Prof. Weidner: Wir hatten das Glück, von der Fraunhofer-Gesellschaft den Auftrag für eine White-Spot-Analyse zu bekommen, die offenlegt, wo Fraunhofer mit Blick auf die SDGs weiße Flecken hat. In diesem Prozess haben wir natürlich auch unsere eigene Arbeit hinterfragt und gemerkt, dass UMSICHT zu vielen Zielen beitragen kann. Schwerpunkte sind sicherlich die SDGs sieben und zwölf, die eine sichere Energieversorgung und das Produzieren in Kreisläufen adressieren. Das sind Themen, die uns seit vielen Jahren – eigentlich seit der Gründung – umtreiben.
Wissenschaft und Gesellschaft rücken immer enger zusammen. Das zeigt sich nicht zuletzt in Krisenzeiten wie der Corona-Pandemie. Wie geht das Fraunhofer UMSICHT diesen Weg?

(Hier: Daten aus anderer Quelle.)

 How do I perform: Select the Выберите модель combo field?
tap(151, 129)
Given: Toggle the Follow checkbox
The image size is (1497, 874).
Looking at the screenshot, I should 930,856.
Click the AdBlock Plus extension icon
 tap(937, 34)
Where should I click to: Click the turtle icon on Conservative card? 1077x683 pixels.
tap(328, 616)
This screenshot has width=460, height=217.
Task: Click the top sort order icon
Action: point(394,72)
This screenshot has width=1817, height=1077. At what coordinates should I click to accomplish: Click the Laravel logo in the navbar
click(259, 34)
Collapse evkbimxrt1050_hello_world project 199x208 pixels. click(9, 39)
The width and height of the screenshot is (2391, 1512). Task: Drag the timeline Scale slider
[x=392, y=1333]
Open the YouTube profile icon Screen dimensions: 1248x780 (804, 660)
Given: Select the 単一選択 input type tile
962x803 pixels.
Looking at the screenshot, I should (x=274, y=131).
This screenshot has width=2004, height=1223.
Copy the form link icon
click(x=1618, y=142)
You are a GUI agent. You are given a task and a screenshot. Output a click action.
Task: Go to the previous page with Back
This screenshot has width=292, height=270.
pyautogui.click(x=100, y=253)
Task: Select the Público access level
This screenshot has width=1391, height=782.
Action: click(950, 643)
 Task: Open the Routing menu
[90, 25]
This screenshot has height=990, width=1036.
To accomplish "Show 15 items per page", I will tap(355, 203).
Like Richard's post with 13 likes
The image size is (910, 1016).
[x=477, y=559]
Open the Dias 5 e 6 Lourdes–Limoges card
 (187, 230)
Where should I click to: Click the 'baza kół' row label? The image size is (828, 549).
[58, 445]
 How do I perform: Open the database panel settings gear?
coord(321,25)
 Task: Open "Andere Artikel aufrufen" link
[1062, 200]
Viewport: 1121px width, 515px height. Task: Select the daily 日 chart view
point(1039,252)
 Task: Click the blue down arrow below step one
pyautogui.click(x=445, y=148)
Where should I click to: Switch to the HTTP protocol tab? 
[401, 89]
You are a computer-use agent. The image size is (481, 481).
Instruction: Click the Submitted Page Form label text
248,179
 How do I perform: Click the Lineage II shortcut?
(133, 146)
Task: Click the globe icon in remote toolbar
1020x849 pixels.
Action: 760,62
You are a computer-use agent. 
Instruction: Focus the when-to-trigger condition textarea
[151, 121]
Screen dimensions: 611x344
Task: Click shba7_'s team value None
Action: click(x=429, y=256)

Prof. Deerberg: Am Beispiel Corona zeigt sich, dass Wissenschaft immer mehr Verantwortung übernimmt. Dadurch steigen aber auch die Erwartungen von Politik und Gesellschaft. Im positiven Sinne sind wir da ein Stück weit gefordert, unsere Aktivitäten zu erklären, um eine Basis für gemeinsames Handeln zu schaffen. Wer neue Entwicklungen oder Technologien nicht versteht, wird sie auch nicht akzeptieren und unterstützen.
Mit dieser Thematik befassen wir uns schon seit langer Zeit. In unserem gemeinsamen Studiengang infernum mit der FernUniversität in Hagen bilden wir seit 20 Jahren Akademiker*innen interdisziplinär aus, damit sie kommunikationsfähiger sind. Am UMSICHT betreiben wir auf der einen Seite verstärkt Wissenschaftskommunikation. Auf der anderen Seite spielt Partizipation eine immer größere Rolle. So versuchen wir beispielsweise, gesellschaftliche Kräfte im Rahmen von Bürgerlaboren oder speziell auf den Dialog ausgerichteten Projekten einzubeziehen.
Wissenschaft und Bildung sind für Frieden und Entwicklung in der globalisierten Welt unerlässlich. Wir versuchen, auch hier einen Beitrag zu leisten.